<$BlogRSDURL$> Spontaneous Things: Karina Sumner-Smith's Blog
Thursday, March 11, 2004
 
Disgust

I just threw a book across the table in disgust--literally threw. It spun around a few times before coming to a stop. The book in question is Martin Amis' Money: A Suicide Note, which I started reading this morning and have read off and on throughout the day. My original opinion of the work was that it's a novel of unmitigated pretentiousness, self-indulgence and crap. Put simply: an overwhelming bit of bullshit. But I can deal with that; I've read stories about disgusting, gluttonous, self-absorbed, middle-aged alcoholics before, I've waded my way through tales of runaway capitalist greed. I don't even vaguely enjoy these things, but I've read them. And so I kept wading.

But my feeling of disgust grew, even knowing that this character was supposed to be revolting, being perfectly aware that I was to find his character repellant. That's clearly the author's intention, and congratulations, Martin Amis, it worked. But by the time I hit the line about how "this was a woman worth raping," worth doing the time in jail for--what does it matter, you can watch TV all day anyway--I'd had it.

And I threw it.

I DO NOT want to read this kind of bullshit, and you know what? I'm not going to. Class be damned. I'll say all of this to the professor if need be; I am not reading any more.

Part of my brain is trying to play devil's advocate: "You read The Painted Bird," it says, "the whole damn book. Surely this is no worse." And it's true: The Painted Bird was all kinds of nasty, running the gamut from violent murder to torture to bestiality, and I'm going to sell the damn thing as soon as the semester ends. But the thing is, that book was a reaction against all those things, a book written to express pain and outrage and dehumanization, to show the evil that is part of every human being's self.

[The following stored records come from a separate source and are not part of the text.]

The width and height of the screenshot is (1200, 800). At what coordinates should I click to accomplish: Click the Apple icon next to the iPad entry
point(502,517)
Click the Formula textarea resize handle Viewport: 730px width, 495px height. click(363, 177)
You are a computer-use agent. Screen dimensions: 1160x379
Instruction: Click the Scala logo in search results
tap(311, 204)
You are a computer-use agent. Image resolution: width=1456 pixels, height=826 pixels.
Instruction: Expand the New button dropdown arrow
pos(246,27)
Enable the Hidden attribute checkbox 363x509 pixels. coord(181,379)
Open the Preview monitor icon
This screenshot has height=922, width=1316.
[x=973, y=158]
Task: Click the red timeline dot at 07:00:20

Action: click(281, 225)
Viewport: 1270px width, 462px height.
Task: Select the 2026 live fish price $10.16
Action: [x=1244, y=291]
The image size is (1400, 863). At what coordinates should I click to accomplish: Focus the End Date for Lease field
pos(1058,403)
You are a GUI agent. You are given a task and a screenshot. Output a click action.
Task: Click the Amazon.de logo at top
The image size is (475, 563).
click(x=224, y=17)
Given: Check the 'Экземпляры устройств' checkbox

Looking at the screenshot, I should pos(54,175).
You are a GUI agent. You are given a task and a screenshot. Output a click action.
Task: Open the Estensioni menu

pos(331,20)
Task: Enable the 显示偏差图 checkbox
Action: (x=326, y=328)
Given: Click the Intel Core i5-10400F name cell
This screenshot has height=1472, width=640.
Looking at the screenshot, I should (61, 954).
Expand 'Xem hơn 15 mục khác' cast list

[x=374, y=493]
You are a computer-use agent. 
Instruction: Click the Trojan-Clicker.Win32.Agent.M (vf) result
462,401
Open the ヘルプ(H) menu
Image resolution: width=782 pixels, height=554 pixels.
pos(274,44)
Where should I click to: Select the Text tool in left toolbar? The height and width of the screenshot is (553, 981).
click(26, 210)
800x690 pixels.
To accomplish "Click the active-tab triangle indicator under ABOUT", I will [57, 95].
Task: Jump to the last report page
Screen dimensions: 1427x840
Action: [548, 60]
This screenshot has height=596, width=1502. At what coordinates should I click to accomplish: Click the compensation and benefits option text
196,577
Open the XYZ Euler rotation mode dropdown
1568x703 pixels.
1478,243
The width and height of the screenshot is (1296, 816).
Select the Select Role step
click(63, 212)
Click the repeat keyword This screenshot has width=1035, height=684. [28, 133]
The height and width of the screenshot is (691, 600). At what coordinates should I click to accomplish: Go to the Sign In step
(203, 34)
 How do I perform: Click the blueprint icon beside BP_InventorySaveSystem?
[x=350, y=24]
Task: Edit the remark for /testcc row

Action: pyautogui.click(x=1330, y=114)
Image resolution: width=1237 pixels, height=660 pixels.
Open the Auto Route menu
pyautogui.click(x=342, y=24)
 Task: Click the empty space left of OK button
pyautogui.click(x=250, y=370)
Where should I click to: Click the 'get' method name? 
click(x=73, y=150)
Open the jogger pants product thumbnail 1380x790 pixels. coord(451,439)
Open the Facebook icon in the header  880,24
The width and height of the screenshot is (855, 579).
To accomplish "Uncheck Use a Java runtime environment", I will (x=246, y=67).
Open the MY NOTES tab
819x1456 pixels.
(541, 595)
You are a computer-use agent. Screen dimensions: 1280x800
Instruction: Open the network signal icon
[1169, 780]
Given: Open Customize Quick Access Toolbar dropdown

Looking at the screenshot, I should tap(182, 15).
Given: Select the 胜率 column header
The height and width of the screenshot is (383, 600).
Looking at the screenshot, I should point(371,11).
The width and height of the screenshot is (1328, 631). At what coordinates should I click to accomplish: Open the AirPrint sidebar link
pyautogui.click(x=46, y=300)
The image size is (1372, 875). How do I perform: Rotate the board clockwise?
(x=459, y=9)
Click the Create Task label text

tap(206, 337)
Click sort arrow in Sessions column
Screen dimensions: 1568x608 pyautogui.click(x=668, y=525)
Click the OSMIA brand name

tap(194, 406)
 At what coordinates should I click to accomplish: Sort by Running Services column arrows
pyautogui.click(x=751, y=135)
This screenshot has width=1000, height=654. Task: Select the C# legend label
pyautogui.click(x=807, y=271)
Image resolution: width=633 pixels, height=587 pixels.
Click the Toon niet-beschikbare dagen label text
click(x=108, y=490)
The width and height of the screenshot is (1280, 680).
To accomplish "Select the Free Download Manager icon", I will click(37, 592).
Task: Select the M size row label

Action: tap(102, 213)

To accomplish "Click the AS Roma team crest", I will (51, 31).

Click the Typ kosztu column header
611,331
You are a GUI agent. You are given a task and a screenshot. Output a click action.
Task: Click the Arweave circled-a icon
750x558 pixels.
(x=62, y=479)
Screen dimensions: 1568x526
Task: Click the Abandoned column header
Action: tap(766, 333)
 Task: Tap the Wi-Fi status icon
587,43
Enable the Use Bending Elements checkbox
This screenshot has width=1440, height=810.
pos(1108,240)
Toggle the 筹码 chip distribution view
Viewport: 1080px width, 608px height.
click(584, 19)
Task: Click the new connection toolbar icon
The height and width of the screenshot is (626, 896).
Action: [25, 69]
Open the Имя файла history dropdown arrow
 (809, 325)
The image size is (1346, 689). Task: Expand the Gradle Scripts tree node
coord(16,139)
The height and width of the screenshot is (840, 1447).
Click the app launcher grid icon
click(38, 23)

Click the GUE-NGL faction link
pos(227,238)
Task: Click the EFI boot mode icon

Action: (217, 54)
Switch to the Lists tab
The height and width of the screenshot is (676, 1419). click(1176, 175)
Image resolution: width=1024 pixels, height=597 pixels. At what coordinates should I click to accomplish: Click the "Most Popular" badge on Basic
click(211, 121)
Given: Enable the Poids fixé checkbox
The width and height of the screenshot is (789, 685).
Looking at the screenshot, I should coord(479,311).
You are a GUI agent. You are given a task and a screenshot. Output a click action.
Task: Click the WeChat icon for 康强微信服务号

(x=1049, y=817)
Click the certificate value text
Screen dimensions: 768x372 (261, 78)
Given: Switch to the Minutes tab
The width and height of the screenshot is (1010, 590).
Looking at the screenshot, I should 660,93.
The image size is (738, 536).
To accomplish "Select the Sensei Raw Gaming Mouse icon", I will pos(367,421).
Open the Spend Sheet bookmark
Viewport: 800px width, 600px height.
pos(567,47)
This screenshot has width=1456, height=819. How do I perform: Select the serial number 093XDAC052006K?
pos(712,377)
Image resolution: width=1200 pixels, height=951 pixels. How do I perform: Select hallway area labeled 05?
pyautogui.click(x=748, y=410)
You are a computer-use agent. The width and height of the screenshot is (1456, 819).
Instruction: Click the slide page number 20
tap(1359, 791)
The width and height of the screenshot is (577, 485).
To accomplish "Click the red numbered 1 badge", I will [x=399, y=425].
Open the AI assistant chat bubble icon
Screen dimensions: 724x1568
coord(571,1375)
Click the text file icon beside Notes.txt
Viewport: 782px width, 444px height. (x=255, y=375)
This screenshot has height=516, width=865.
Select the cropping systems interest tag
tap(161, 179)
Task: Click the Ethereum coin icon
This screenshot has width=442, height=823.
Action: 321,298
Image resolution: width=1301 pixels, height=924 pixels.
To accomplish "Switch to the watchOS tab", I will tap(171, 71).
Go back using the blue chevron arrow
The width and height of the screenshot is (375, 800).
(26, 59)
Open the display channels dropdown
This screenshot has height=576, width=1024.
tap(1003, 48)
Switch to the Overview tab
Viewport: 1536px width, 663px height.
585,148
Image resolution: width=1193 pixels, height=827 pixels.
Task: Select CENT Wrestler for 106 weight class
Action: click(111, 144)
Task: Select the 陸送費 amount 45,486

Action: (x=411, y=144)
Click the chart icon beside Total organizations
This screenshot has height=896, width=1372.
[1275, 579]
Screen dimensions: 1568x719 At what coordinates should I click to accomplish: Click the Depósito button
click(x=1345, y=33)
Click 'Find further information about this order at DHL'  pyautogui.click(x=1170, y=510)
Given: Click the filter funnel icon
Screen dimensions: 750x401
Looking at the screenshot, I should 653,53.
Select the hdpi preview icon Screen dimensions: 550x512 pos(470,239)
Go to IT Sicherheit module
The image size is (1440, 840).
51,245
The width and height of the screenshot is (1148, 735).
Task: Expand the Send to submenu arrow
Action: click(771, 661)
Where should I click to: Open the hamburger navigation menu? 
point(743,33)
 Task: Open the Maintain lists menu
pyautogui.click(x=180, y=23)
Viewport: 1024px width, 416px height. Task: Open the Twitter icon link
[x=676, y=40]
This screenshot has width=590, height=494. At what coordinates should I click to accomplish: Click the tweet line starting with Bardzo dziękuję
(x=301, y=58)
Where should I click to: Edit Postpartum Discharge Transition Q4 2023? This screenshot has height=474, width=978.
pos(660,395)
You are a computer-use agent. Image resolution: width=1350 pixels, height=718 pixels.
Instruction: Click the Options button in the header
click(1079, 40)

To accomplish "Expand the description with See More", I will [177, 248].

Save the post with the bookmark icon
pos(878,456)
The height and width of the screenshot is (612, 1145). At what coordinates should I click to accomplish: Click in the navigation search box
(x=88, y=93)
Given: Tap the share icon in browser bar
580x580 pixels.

Perhaps Money is a book about redemption. Frankly I don't care. The back dust jacket calls it "Ceaselessly inventive and thrillingly savage"; the reviewer for Guardian declared it to be "terribly, terminally funny." I say: bullshit, bullshit, bullshit. Maybe it's just this unrelenting headache talking, but this is the first book that I own that I'd like to put through a shredder.